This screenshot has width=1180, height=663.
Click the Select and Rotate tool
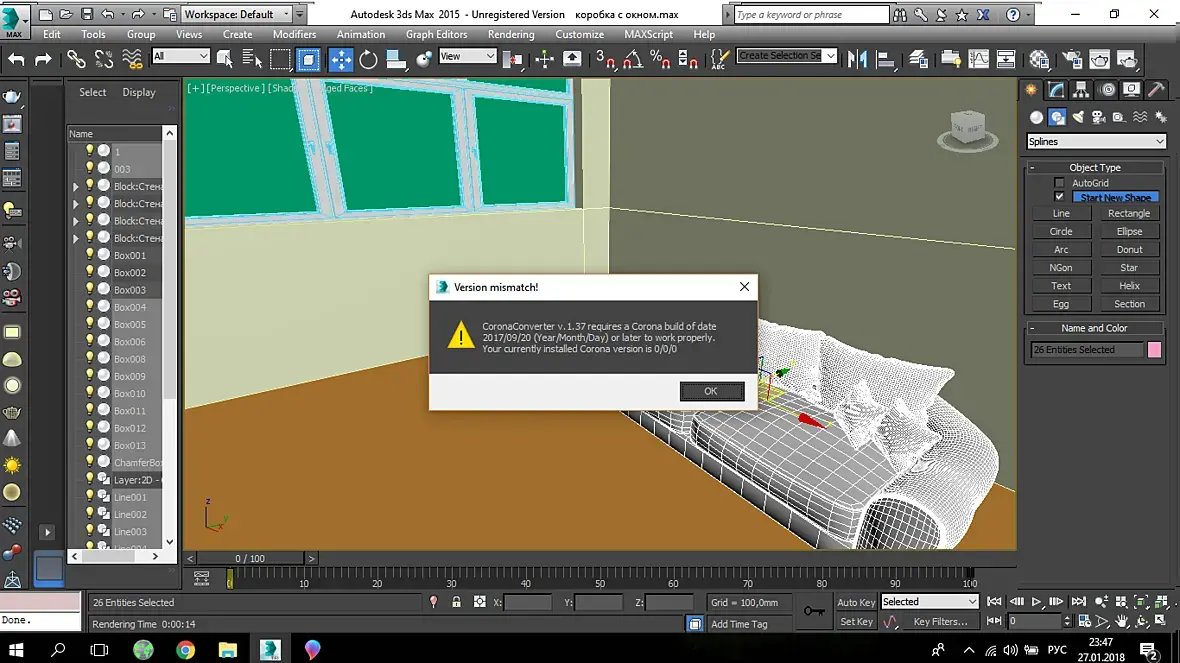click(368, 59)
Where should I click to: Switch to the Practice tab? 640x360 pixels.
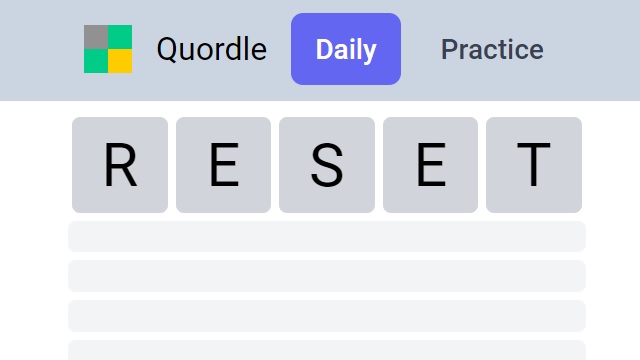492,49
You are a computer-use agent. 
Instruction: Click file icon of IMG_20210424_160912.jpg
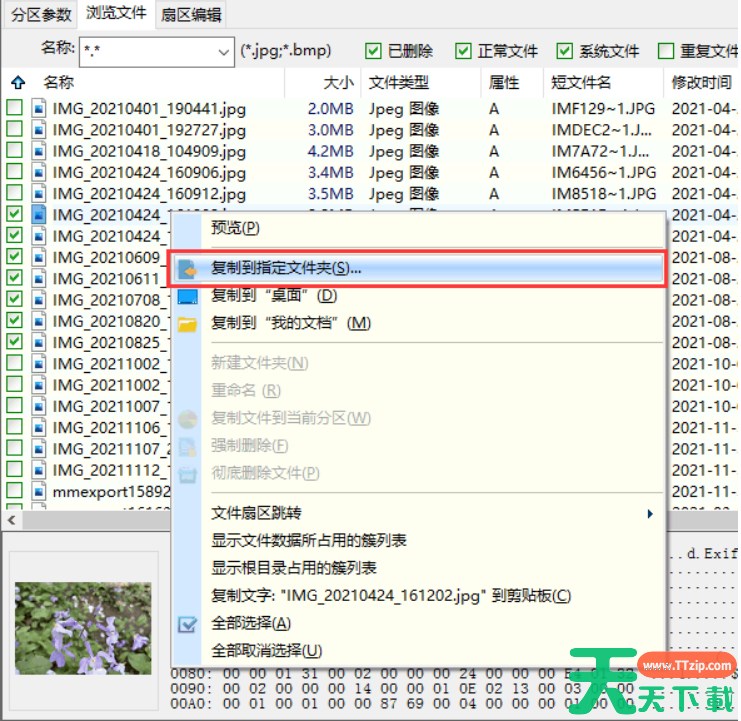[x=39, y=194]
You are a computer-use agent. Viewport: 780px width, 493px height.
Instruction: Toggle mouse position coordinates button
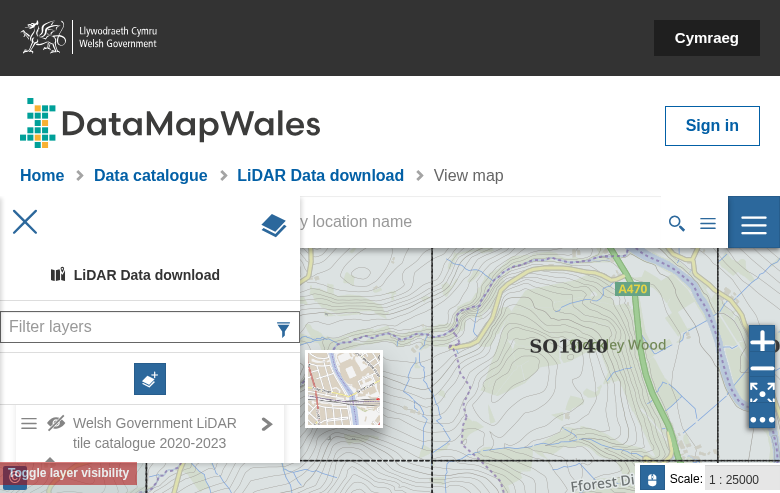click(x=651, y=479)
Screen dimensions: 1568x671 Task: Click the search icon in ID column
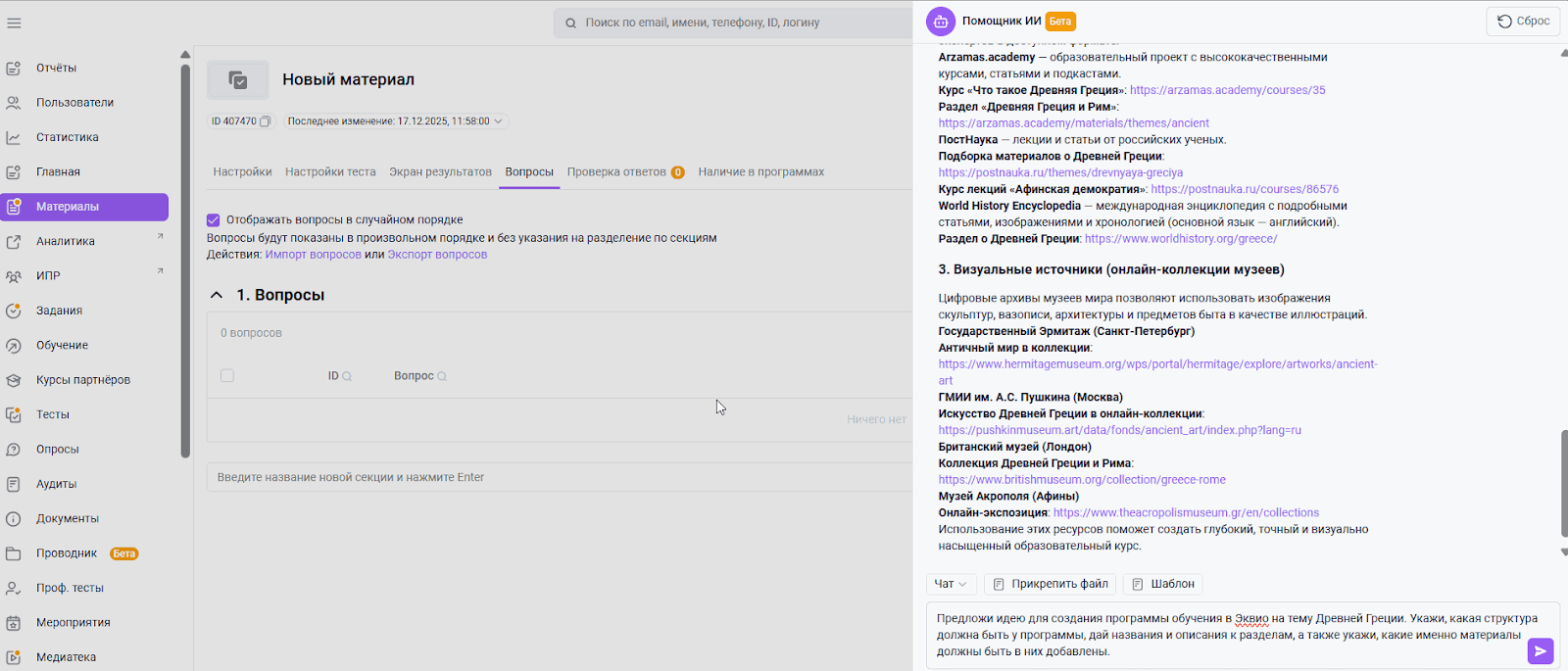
--------------------------------------------------
## PROBLEM TO SOLVE:
Format the data above as a JSON list of strings, one string per line, leaving out blank lines and all pictures.

## EXERCISE RESULT:
[
  "This screenshot has width=1180, height=663.",
  "Click the Select and Rotate tool",
  "click(368, 59)",
  "Where should I click to: Switch to the Practice tab? 640x360 pixels.",
  "492,49",
  "You are a computer-use agent. ",
  "Instruction: Click file icon of IMG_20210424_160912.jpg",
  "[x=39, y=194]",
  "You are a computer-use agent. Viewport: 780px width, 493px height.",
  "Instruction: Toggle mouse position coordinates button",
  "click(x=651, y=479)",
  "Screen dimensions: 1568x671 Task: Click the search icon in ID column"
]